The episode originally aired on February 22, 2010. It is the first episode to feature the Snatch Game. Writers for Gay Community News said Sonique performed "some impressive gymnastics across the stage" and Morgan McMichaels "gave one of the show's tightest lip-syncs".

=== Fashion ===
In the workroom, RuPaul wears a suit with an orange dress shirt. For the main stage, RuPaul has a colorful dress and a blonde wig with flower headpiece.

For the fashion show, Pandora Boxx wears a silver dress and a blonde wig. Tyra Sanchez has a red dress and a hat with long feathers. She carries shopping bags. Morgan McMichaels wears a circus-inspired black-and-gold outfit. Jujubee has a blue bodysuit and red high-heeled shoes. Sonique's outfit has an animal print and she wears an eye mask. Tatianna wears a short purple dress and a long wig. Jessica Wild has a black dress with a large blonde wig. Raven wears a dress with red ruffles and a black corset, as well as a short wig.

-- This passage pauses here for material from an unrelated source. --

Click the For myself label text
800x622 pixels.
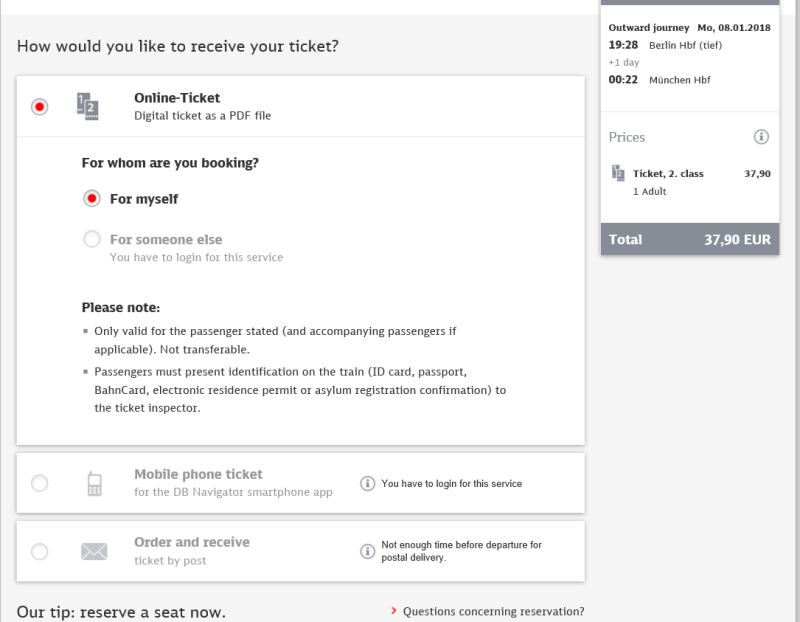coord(144,199)
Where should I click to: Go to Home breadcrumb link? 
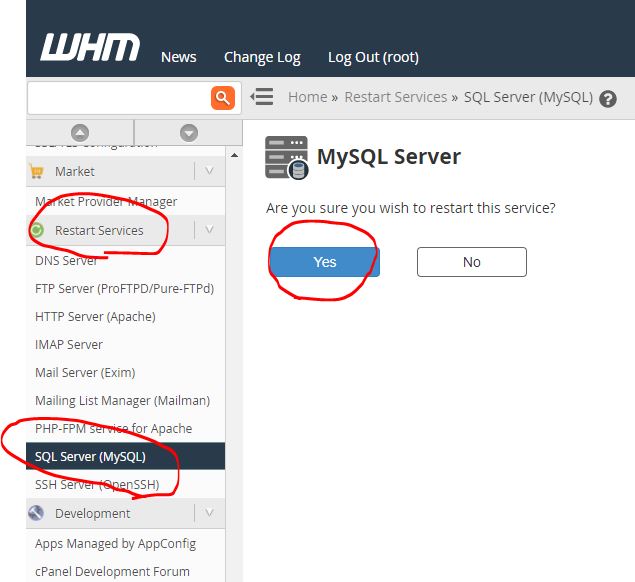click(x=307, y=97)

Sahara Davenport has a black outfit and a short wig.

== Reception ==
E. Alex Jung gave the "Two of Hearts" performance honorable mention in Vulture 2014 list of the show's ten best lip-sync contests. Stephen Daw ranked the performance number 14 in Billboard 2018 list of the show's fifteen best lip-syncs. In 2021, Kayla Blanton of Bustle said Gottmik's impersonation of Hilton was "much stronger" than Raven's. In 2022, Daniel Villarreal of The Advocate said Sahara Davenport "shone" as Houston. Cailyn Szelinski included the "Two of Hearts" performance in Screen Rant 2022 list of the ten "best lip syncs in any series, according to Reddit".